◆ TASK REQUIREMENTS ◆
Rewrite the data from the line containing "544x360 pixels. How" down to the line containing "(x=220, y=341)", both included, replacing "part number" with "model number" and leaving everything else unchanged. Omit the pictures from your answer.

◆ RECORDS ◆
-- -- --
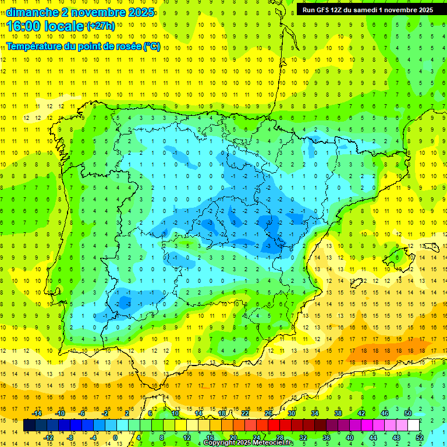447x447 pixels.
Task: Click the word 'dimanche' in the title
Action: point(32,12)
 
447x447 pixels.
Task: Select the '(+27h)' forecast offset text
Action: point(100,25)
-- -- --
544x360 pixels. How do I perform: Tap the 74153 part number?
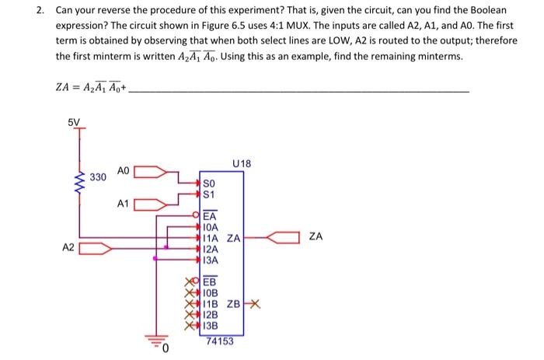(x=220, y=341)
-- -- --
◆ COMPLETE ANSWER ◆
544x360 pixels. How do I perform: Tap the 74153 model number?
(x=220, y=341)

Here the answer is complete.